30 March 2024

FBT compliance work proves costly for employers
13 December 2009

A recent case at the Administrative
Appeals Tribunal (AAT) meant an
employer had to pay $87,739 plus
penalties and interest.
The case involved a company employer and employee
director. The employer did not lodge a fringe benefits tax
(FBT) return for a number of years. An audit of the company
discovered a car fringe benefit liability.
The employer was not aware that:
■ cars garaged near an employee’s home are available for
the employee’s private use
■ a logbook year commonly occurs when you use the
operating cost method for the first time.
If a car is garaged at or near an employee’s home, the
FBT law says it is available for the employee’s private use,
regardless of whether the employee has permission to use
the car privately.
It is very important to keep accurate and up-to-date log books.

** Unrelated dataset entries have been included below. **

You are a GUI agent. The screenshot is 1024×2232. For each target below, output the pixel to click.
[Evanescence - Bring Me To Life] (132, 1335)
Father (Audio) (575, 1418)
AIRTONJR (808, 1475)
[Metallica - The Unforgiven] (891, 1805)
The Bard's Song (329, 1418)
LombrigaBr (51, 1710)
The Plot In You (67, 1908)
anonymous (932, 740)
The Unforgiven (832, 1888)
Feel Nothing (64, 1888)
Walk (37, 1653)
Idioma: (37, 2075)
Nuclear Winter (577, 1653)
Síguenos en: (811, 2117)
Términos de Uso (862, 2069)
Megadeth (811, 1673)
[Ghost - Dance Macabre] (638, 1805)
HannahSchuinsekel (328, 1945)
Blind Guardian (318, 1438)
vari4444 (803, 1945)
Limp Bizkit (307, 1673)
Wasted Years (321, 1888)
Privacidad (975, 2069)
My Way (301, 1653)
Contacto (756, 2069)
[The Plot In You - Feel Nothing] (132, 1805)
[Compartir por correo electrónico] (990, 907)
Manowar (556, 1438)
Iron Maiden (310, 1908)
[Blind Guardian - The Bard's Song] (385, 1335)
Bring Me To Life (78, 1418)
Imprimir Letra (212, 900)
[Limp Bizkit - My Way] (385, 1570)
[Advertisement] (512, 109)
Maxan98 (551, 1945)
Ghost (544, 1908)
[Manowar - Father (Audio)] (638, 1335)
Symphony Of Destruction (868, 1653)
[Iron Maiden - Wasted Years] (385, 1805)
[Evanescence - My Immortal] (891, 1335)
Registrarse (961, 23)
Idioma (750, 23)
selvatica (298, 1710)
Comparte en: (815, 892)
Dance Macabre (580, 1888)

The ATO is continuing to check car benefits through data
matching and compliance verification.
When they review employers’ practices, the average liability
per case is around $77,000 with an associated general
interest charge of over $19,000.
When they escalate cases and issue assessments, additional
penalties average over $38,000 per case.
What this means for you
If you don’t meet their FBT obligations, you may
receive a default assessment and associated penalties.
Lodging an FBT return late is better than getting caught not
correctly accounting for FBT.
If you voluntarily disclose an FBT mistake before the ATO
contacts you, you minimise penalties, although the general
interest charge (GIC) will normally apply.